Jesus died on the Cross to pay God the Father the debt of our sin.

I beg to differ.

St. Gregory the Theologian provides the best summary I’ve found of my reaction to that idea.

The question is: to whom was offered the blood that was shed for us, and why was it offered, this precious and glorious blood of our God, our high priest, our sacrifice? We were held captive by the evil one, for we had been ‘sold into the bondage of sin’ (Romans 7:14), and our wickedness was the price we paid for our pleasure. Now, a ransom is normally paid only to the captor, and so the question is: To whom was the ransom offered, and why? To the evil one? What an outrage! If it is supposed not merely that the thief received a ransom from God, but that the ransom is God himself – a payment for his act of arbitrary power so excessive that it certainly justified releasing us! If it was paid to the Father, I ask first, why? We were not held captive by him. Secondly, what reason can be given why the blood of the Only-begotten should be pleasing to the Father? For He did not accept even Isaac when he was offered by his father, but He gave a substitute for the sacrifice, a lamb to take the place of the human victim. Is it not clear that the Father accepts the sacrifice, not because He demanded or needed it, but because this was the part of the divine plan, since man had to be sanctified by the humanity of God; so that he might rescue us by overcoming the tyrant by force, and bring us back to Himself through the mediation of the Son, who carried out this divine plan to the honor of the Father, to whom he clearly delivers up all things. We have said just so much about Christ. There are many more things which must be passed over in silence…
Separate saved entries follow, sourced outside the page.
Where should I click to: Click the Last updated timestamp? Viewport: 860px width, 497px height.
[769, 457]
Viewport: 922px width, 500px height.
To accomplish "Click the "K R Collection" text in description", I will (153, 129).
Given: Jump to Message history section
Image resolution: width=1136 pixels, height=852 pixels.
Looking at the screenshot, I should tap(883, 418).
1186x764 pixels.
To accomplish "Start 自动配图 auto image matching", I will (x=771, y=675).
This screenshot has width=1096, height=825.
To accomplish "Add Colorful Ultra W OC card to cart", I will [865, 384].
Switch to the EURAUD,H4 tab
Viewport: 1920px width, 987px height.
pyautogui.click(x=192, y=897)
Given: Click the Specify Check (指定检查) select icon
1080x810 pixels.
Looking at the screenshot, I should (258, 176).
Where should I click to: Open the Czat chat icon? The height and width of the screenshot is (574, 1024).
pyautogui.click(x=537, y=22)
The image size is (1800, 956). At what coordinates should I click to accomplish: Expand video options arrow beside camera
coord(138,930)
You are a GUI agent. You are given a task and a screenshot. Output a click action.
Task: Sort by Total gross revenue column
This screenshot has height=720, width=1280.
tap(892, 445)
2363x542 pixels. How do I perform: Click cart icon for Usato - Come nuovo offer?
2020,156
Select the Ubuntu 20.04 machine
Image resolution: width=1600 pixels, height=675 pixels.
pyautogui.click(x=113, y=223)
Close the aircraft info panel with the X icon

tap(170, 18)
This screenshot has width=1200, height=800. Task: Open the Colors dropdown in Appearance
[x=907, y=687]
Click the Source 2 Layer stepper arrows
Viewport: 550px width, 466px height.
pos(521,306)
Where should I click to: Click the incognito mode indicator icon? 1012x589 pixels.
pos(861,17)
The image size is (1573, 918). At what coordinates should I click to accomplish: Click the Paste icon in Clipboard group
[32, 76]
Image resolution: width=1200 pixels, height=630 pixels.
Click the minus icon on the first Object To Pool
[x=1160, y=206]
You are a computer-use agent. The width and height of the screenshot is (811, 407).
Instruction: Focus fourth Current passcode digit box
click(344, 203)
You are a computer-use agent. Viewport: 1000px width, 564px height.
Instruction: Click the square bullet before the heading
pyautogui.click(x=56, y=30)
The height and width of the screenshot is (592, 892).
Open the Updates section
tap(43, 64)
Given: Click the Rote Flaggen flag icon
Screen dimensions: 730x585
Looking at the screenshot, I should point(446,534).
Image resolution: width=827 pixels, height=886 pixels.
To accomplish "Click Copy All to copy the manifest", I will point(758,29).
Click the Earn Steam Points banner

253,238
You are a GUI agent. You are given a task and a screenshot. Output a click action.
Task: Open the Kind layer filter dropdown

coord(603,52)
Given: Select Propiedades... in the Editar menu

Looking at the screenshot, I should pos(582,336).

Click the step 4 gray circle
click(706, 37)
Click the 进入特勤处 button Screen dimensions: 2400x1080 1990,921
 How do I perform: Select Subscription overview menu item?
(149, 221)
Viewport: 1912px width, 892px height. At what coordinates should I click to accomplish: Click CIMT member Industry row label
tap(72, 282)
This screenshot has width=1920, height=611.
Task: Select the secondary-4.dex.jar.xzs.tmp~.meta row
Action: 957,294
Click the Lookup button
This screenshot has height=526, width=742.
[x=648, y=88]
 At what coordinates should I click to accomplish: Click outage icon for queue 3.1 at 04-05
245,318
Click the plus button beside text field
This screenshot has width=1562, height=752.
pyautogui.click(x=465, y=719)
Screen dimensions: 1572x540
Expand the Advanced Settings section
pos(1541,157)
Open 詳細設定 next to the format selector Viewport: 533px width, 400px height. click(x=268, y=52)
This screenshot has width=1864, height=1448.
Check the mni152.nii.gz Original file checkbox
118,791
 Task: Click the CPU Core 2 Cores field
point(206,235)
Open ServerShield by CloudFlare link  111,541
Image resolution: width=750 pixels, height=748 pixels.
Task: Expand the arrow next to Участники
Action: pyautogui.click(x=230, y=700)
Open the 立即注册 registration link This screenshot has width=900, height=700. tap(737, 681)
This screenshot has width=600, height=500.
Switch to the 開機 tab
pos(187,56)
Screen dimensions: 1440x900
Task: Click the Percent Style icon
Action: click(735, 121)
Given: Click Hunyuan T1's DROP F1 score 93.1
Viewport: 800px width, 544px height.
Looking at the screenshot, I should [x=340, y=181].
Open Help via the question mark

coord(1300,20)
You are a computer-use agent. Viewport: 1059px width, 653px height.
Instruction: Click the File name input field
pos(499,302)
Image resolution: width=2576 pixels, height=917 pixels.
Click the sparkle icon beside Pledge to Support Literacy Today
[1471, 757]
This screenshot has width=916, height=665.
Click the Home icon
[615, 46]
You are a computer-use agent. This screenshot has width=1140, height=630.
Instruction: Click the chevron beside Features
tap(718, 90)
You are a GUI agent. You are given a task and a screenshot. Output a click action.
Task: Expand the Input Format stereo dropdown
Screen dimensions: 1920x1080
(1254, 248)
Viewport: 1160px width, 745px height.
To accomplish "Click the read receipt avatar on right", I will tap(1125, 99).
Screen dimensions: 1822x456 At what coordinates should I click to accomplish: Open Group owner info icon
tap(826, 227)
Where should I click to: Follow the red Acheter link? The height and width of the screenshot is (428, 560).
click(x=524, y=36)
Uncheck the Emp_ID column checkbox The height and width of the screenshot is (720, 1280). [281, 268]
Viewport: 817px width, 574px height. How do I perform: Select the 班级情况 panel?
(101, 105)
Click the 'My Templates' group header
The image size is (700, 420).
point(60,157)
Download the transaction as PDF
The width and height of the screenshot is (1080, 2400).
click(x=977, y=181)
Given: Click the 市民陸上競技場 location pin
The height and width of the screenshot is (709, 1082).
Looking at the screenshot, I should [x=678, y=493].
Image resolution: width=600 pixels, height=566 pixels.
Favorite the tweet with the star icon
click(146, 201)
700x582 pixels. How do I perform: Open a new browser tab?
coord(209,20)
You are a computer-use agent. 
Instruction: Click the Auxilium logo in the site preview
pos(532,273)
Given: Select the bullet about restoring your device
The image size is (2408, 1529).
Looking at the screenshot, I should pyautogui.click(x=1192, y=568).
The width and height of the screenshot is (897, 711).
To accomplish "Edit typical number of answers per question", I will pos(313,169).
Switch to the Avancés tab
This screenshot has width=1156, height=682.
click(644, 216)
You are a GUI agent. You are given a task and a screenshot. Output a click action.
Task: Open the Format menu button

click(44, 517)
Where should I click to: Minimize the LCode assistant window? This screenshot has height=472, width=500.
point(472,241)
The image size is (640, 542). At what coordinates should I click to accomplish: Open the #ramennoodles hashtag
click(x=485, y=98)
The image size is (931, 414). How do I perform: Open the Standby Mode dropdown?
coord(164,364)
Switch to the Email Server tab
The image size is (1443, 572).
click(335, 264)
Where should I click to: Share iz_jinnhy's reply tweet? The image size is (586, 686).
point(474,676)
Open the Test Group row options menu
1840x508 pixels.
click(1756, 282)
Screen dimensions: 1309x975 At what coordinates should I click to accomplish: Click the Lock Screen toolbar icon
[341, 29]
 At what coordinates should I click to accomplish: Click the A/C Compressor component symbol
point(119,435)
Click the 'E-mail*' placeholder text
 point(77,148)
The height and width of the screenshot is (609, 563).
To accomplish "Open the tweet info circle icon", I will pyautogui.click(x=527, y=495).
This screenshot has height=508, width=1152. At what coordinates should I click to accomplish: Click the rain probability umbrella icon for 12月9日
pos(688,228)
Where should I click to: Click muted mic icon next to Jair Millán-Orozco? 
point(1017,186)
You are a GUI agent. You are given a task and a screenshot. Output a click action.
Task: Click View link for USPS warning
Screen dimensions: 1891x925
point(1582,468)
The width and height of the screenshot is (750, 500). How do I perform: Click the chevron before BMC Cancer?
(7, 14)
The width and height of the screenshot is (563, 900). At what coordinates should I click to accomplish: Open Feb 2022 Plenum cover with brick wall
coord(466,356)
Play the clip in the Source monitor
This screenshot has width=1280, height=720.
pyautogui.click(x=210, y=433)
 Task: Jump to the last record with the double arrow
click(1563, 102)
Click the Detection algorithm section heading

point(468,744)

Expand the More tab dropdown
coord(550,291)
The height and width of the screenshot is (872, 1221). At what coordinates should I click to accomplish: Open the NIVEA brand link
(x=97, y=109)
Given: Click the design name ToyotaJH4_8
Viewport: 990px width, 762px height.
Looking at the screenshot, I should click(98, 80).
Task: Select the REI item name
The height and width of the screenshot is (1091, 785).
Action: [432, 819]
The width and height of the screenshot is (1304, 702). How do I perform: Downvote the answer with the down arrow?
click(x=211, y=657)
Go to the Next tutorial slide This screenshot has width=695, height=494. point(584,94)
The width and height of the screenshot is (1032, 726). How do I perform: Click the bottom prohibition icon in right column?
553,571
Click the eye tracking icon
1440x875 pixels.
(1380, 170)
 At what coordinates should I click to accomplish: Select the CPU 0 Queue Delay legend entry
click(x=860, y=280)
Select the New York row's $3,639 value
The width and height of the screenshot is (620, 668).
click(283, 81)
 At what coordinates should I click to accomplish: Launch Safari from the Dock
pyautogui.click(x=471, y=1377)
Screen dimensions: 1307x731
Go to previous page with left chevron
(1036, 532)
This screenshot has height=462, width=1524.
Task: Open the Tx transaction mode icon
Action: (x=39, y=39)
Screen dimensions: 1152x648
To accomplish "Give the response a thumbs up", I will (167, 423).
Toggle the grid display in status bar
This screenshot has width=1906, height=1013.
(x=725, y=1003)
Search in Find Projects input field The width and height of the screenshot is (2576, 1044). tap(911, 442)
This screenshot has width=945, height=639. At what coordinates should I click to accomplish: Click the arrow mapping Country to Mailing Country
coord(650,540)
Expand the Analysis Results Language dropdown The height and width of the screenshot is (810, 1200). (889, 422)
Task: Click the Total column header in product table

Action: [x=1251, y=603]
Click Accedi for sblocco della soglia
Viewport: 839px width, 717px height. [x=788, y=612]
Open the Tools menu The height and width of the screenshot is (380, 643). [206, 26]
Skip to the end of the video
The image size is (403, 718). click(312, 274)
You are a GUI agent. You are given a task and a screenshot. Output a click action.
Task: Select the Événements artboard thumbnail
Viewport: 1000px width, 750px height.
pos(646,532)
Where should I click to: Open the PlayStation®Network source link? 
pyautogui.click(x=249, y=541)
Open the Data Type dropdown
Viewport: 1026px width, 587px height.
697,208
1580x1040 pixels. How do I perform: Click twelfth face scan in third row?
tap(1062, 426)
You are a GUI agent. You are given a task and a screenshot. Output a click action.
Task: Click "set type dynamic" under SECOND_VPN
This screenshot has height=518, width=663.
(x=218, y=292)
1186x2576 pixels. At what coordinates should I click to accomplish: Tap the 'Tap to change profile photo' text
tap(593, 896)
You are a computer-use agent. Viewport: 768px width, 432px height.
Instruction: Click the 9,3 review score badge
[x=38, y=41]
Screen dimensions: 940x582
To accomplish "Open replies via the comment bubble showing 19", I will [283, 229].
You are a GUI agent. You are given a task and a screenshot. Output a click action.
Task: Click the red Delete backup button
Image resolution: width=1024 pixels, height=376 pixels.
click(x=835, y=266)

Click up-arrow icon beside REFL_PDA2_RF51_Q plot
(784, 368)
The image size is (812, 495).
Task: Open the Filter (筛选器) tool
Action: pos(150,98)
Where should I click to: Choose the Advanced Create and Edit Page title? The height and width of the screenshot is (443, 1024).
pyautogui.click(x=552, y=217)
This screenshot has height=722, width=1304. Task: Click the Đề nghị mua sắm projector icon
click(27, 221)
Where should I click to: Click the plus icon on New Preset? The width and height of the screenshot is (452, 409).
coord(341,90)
I don’t have much to add to what St. Gregory says. As far as I’m concerned, PSA teaches a different God and a different faith than the one I believe. It’s as different to my eyes as the faith taught and the God described by the docetists and the arians.

The problems with PSA are legion. It teaches that God has a problem with forgiveness. Even as he commands us to forgive, he is unable to forgive himself. Rather the infinite debt must be paid in full by someone and since we are finite beings, the debt can only be paid by the divine Son. But PSA fundamentally denies God mercy and forgiveness. Instead, God becomes the unrelenting debt holder. In the mechanics of paying that debt PSA violates everything Christianity says about the nature of the Trinity. It has members of the Trinity acting almost in opposition to each other rather than in concert as one. The Son is paying the debt the Father can’t forgive. The Father is exhausting his divine wrath on the Son. The Spirit almost vanishes from the picture. And even with the debt paid, we are not actually healed and we do not truly commune with God. Instead, we move into a sort of legal fiction. When God looks at us, he doesn’t actually see us. He sees his Son. The list of problems goes on ad nauseum.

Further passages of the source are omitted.